Records from a data collection
━━━━━━━━━━━━━━━━━━━━━━━━━━━━━━
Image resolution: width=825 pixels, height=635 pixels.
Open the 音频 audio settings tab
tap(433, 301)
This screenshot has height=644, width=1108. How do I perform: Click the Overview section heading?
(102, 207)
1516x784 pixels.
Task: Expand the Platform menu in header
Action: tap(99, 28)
━━━━━━━━━━━━━━━━━━━━━━━━━━━━━━
[Work to be completed]
Starting at the line that contains "Open the 音频 audio settings tab", retype every line through the end of the records exactly, and nothing else.

[Task result]
Open the 音频 audio settings tab
tap(433, 301)
This screenshot has height=644, width=1108. How do I perform: Click the Overview section heading?
(102, 207)
1516x784 pixels.
Task: Expand the Platform menu in header
Action: tap(99, 28)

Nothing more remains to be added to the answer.